REPUBLIKA.CO.ID, JAKARTA -- Indonesia memang sudah memiliki regulasi pengelolaan zakat sebagaimana diatur dalam UU No. 23 Tahun 2011. Sayangnya, status zakat yang cuma sebagai pengurang penghasilan pajak membuat undang-undang itu belum berjalan sepenuhnya.
Direktur Utama LAZISMU, Andar Nubowo, meminta pemerintah melakukan penataan terhadap regulasi dunia perzakatan Indonesia yang tercantum dalam UU No.23 Tahun 2011, terutama pasal 22 dan 23. Hal itu dikarenakan umat Islam di Indonesia selama ini masih memiliki beban ganda, zakat dan pajak, sehingga kontribusi ke pembangunan belum bisa dilakukan secara maksimal.
"Kita mendorong revisi agar zakat itu sebagai pengurang pajak, sehingga umat Islam bisa maksimal berkontribusi ke pembangunan," kata Andar, Selasa (20/9).

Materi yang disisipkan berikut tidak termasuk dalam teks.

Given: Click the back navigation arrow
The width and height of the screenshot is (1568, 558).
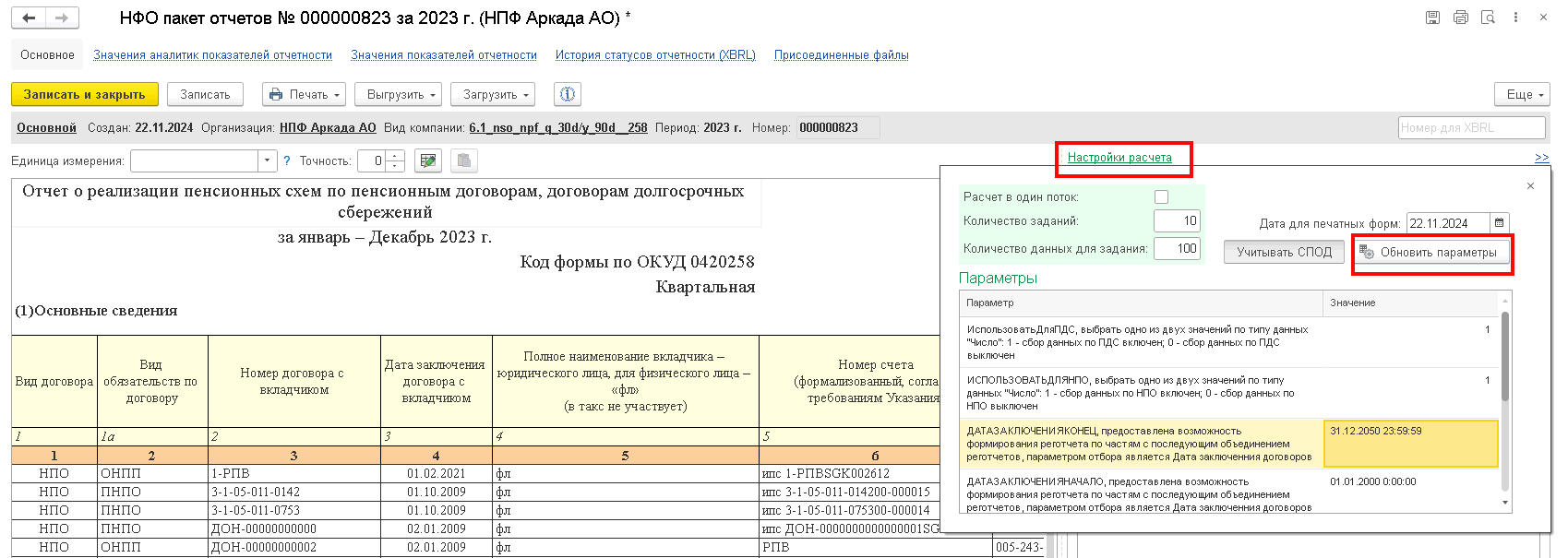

Namun, ia menilai keinginan pemerintah menyelaraskan program pengentasan kemiskinan melalui dana zakat, sebagai indikasi niatan baik pemerintah untuk menegaskan status zakat sebagai pengurang pajak. Maka itu, Andar menekankan baik LAZISMU maupun NU Care-LAZISNU, sudah sepakat untung mendukung penyelarasan program pengentasan kemiskinan bersama pemerintah.
Senada, Direktur Utama NU Care-LAZISNU, Syamsul Huda, menegaskan revisi UU No. 23 Tahun 2011 pasal 22 dan 23 memang harus dilakukan, karena itu merupakan regulasi pokok yang akan membantu penyelarasan program. Ia berpendapat, status zakat di regulasi itu yang masih sebagai pengurang pajak, selama ini menjadi ganjalan peran umat Islam dalam pembangunan. "Kita dorong revisi UU No. 23 Tahun 2011, sehingga rencana itu tidak setengah-setengah," ujar Syamsul.
Ia menambahkan, wacana yang sudah baik itu memang harus dipikirkan dengan matang pelaksanaannya oleh lembaga-lembaga amil zakat bersama pemerintah, sehingga tidak menjadi rencana yang setengah-setengah. Menurut Syamsul, perencanaan matang itu akan membuat zakat benar-benar menjadi bingkai kebutuhan masyarakat, dan tentu saja mengentaskan kemiskinan di Indonesia.